An important assumption behind the FPTC Act is that mandis controlled by Agricultural Produce Marketing Committees (APMC) are monopolies in rural areas and liberalising agricultural markets will provide higher pricing for farmers. However, the organizational structure of Indian agriculture forces farmers to sell outside the mandis.
Large Proportion of Produce Sold Outside Mandi:
Official data show that for paddy and wheat, respectively, only 29% and 44% of the harvest is sold in a mandi, while 49% and 36% is sold to either a local private trader or an input dealer.
In other words, de facto, a large proportion of Indian harvest is not directly sold in a mandi.
Inadequate Number of Mandis:
The National Commission on Agriculture (NCA) had recommended that every Indian farmer should be able to reach a mandi in one hour by a cart. Thus, the average area served by a mandi was to be reduced to 80 square kilometres.
However, there were only 6,630 mandis in 2019 with an average area served of 463 square kilometres.
Therefore, India needs not less but more mandis.
Marginal Farmers Domination:
In India, nearly 86% of landholding are owned by small & marginal farmers. These farmers, given their small marketable surplus, do not find it economical to bear the transport costs to take their harvests to mandis.
Thus, they end up selling their harvest to a village trader even if at a lower price.
Even if private markets replace mandis, small and marginal farmers will continue to sell to traders in the village itself.
Poor Private Investment In Liberalised Agricultural Markets:
The freedom to sell outside mandis already exists in many States.
Already, 18 States have allowed the establishment of private markets outside the APMC and have allowed the direct purchase of agricultural produce from farmers.
Despite such legislative changes, no significant private investment has flowed in to establish private markets in these States.
The reason for poor private investment in markets is the presence of high transaction costs in product collection and aggregation. Moreover, due to a large number of small and marginal farmers, this cost will be higher.
This is why many retail chains prefer purchasing bulk quantities of fruits and vegetables from mandis rather than directly from farmers.
No Evidence of Higher Prices:
In the existing private markets too, there is no evidence of farmers receiving higher prices than in the mandis.
In fact, if transaction costs exceed mandi taxes, the costs would be transferred to the farmers at a lower price.
This, then, would imply a stronger squeeze on the farmer than at present.

○ ○ ○ ○

■ **Task**:
Extend the passage on the FPTC Act and India's mandis, picking up right after its last sentence.

■ **Information supplied**:
○ ○ ○ ○

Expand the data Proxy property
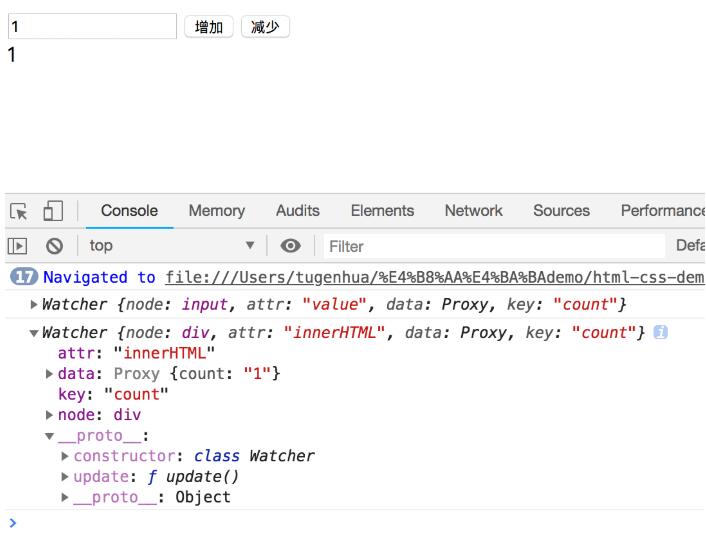Viewport: 706px width, 537px height. tap(51, 374)
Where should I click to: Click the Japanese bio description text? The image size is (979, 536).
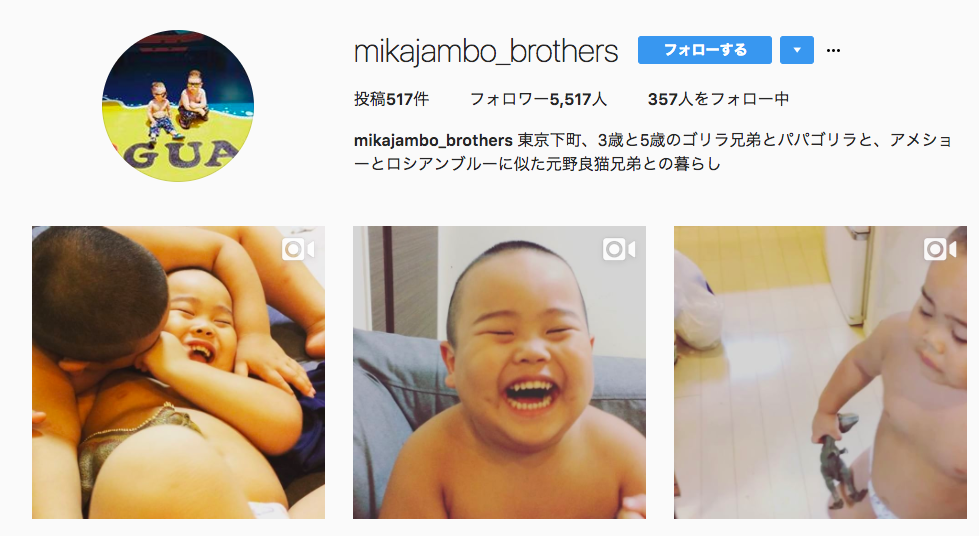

○ ○ ○ ○

■ **Output**:
Further, if mandis weaken and private markets do not sufficiently replace them, there are fears that the void would be filled by unscrupulous and unregulated traders.
Quantitatively Improving Mandi Infrastructure:
At the current stage of agricultural marketing in India, there is a need to increase in the density of mandis, expansion of investment in mandi infrastructure and a spread of the MSP system to more regions and crops.
For this to happen much of the mandi taxes should be properly reinvested by APMCs to improve market infrastructure.
In this context, the Punjab Mandi Board example is worth emulating, whereby it uses these revenues to construct rural roads, run medical and veterinary dispensaries, supply drinking water, improve sanitation, expand rural electrification and provide relief to farmers during calamities.
Qualitative Improving Mandi Infrastructure:
There is a need for not just more mandis, but also better mandis.
APMCs need internal reform to ease the entry of new players, reduce trader collusion and link them up with national e-trading platforms.
The introduction of unified national licences for traders and a single point levy of market fees are also steps in the right direction.
Improving Economies of Scale:
The bargaining power of Indian Farmer’s vis-a-vis corporates will change only if economies of scale rise substantially at the farm-level.
In order to achieve this, there is a need to strengthen Farmer Producer Organisations.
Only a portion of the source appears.